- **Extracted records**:

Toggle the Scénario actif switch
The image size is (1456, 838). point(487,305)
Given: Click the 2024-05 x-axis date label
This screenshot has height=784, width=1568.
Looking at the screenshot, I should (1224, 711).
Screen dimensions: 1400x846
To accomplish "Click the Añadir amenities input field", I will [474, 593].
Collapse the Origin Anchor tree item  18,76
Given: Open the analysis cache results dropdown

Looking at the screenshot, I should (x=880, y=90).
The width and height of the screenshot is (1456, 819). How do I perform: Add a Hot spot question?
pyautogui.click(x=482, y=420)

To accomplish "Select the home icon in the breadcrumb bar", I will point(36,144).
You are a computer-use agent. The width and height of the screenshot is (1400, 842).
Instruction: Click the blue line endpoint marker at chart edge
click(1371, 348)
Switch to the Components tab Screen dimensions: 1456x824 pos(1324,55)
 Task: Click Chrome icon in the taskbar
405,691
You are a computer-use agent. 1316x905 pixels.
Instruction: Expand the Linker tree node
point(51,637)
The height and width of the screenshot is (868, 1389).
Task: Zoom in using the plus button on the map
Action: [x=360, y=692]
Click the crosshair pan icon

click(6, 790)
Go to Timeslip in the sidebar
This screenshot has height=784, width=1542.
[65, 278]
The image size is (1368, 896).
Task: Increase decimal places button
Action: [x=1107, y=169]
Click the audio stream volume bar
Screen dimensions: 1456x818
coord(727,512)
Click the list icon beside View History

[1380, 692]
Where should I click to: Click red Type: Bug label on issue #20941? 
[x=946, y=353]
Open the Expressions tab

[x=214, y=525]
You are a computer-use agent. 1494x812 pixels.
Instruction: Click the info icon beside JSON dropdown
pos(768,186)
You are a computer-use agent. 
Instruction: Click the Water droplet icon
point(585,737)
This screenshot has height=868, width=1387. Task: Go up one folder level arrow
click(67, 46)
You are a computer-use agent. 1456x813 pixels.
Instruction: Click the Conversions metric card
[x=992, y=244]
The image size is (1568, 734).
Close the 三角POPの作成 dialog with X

- **Task brief**:
The answer must consist of every line from the entries above that contains "pixels".

- **Task output**:
You are a computer-use agent. 1316x905 pixels.
You are a computer-use agent. 1494x812 pixels.
You are a computer-use agent. 1456x813 pixels.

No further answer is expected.